BAG: Veröffentlichung von Mitarbeiterfotos nur mit schriftlicher Einwilligung zulässig

Das Bundesarbeitsgericht (BAG) hatte im Dezember 2014 zu entscheiden, ob ein Imagevideo, in dem ein Mitarbeiter eines Unternehmens zu sehen war, auch nach dessen Ausscheiden aus dem Betrieb weiterhin gezeigt werden darf.

Die Pressemitteilung des BAG vom 11.12.2014 ließ viele Unternehmer aufatmen. Das Gericht hatte entschieden, dass das Video auch nach dem Ausscheiden des Mitarbeiters weiter gezeigt werden darf. Die einmal erteilte Einwilligung ist unwiderruflich.

Einige Arbeitgeber könnten sich aber zu früh gefreut haben. Nach den nunmehr im Volltext veröffentlichten Urteilsgründen (Az. 8 AZR 1010/13) sieht das BAG nur eine schriftlich erteilte Einwilligung in die Veröffentlichung des Bildnisses als wirksam an. Es führt hierzu aus, dass § 22 KUG (nach dem eine Veröffentlichung von Bildnissen einer Person nur mit deren Zustimmung zulässig ist) für die Zustimmung zwar keine Formerfordernisse aufstellt; im Rahmen eines Arbeitsverhältnisses die Einwilligung des Arbeitnehmers aber schriftlich erteilt werden muss. Dies ergebe sich aus einer Abwägung des Interesses des Arbeitgebers an der Verwendung des Bildes oder Videos und dem Grundrecht des Arbeitnehmers auf informationelle Selbstbestimmung. Nur durch eine schriftliche Einwilligung in die Bildveröffentlichung könne verdeutlicht werden, dass der Arbeitnehmer die Einwilligung zur Veröffentlichung seines Bildnisses unabhängig von den Pflichten aus dem Arbeitsvertrag erteilt hat und die Erteilung oder Verweigerung der Einwilligung für das Arbeitsverhältnis keine Folgen haben darf.

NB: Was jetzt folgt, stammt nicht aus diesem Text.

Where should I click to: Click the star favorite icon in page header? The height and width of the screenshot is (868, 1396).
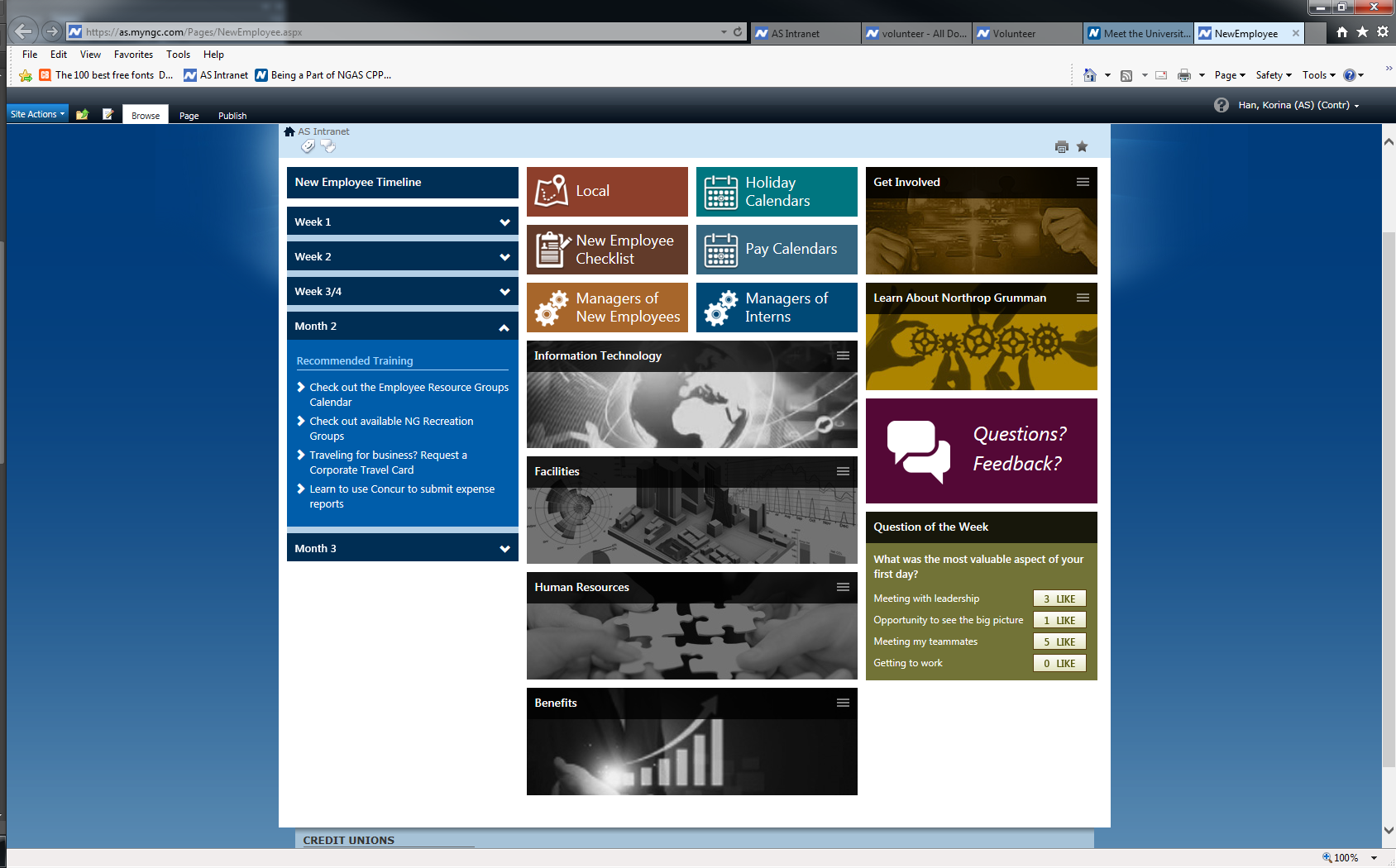[1082, 146]
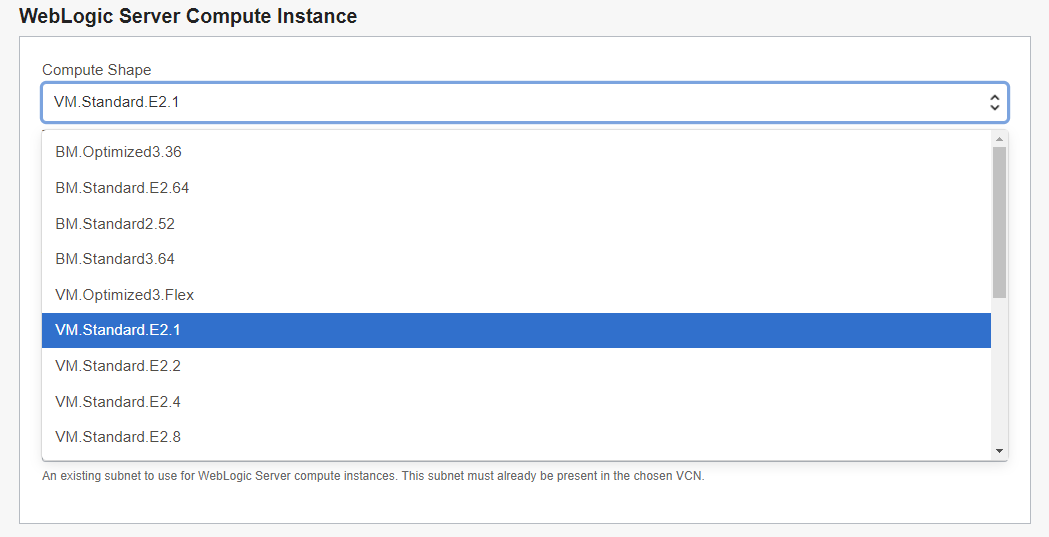Click the Compute Shape field label
Image resolution: width=1049 pixels, height=537 pixels.
(96, 70)

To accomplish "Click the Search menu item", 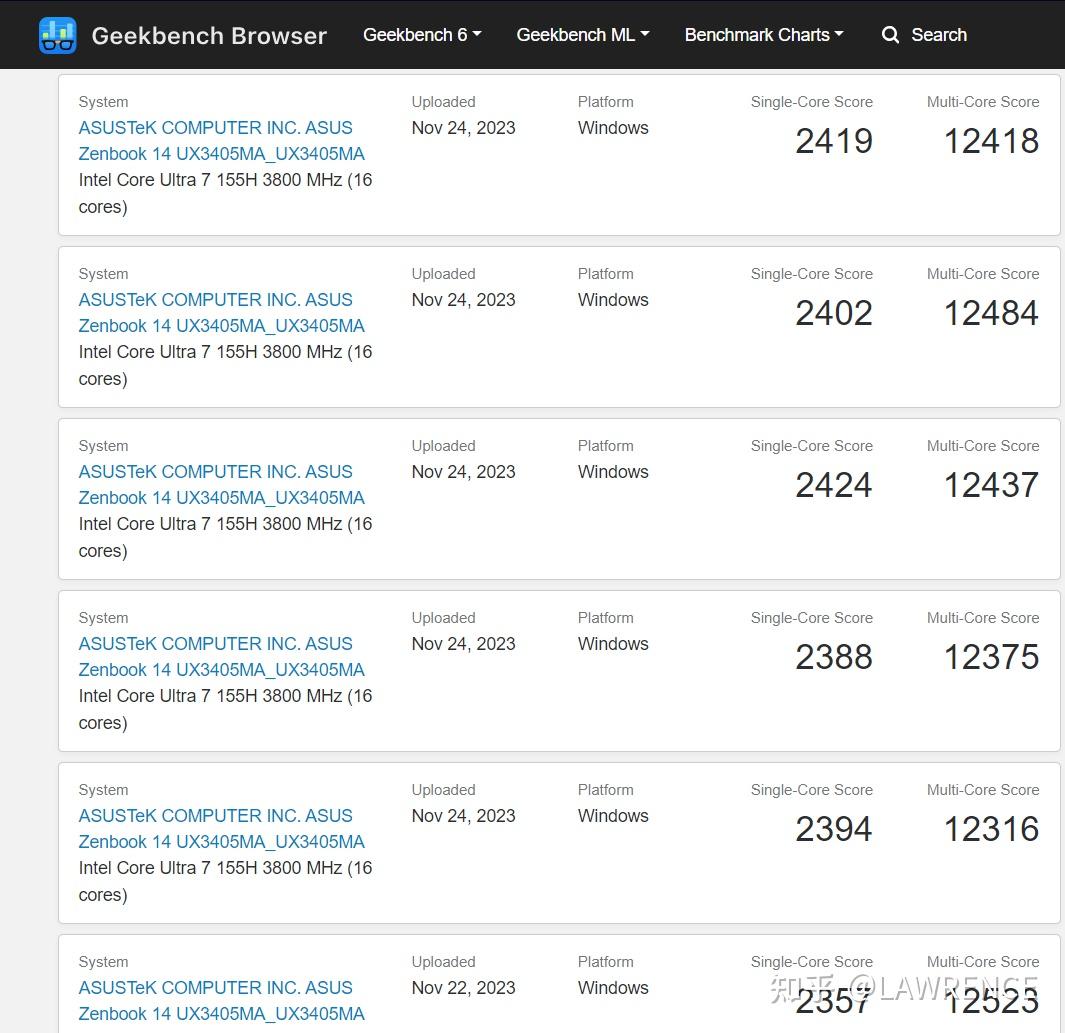I will (938, 35).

Wer also Fotos seiner Mitarbeiter bisher ohne deren schriftliche Einwilligung genutzt hat, sollte sich rasch die schriftliche Zustimmung zur Veröffentlichung geben lassen. Ob dieses Urteil auch bei der Abbildung von Personen außerhalb von Arbeitsverhältnissen Beachtung finden wird, bleibt abzuwarten.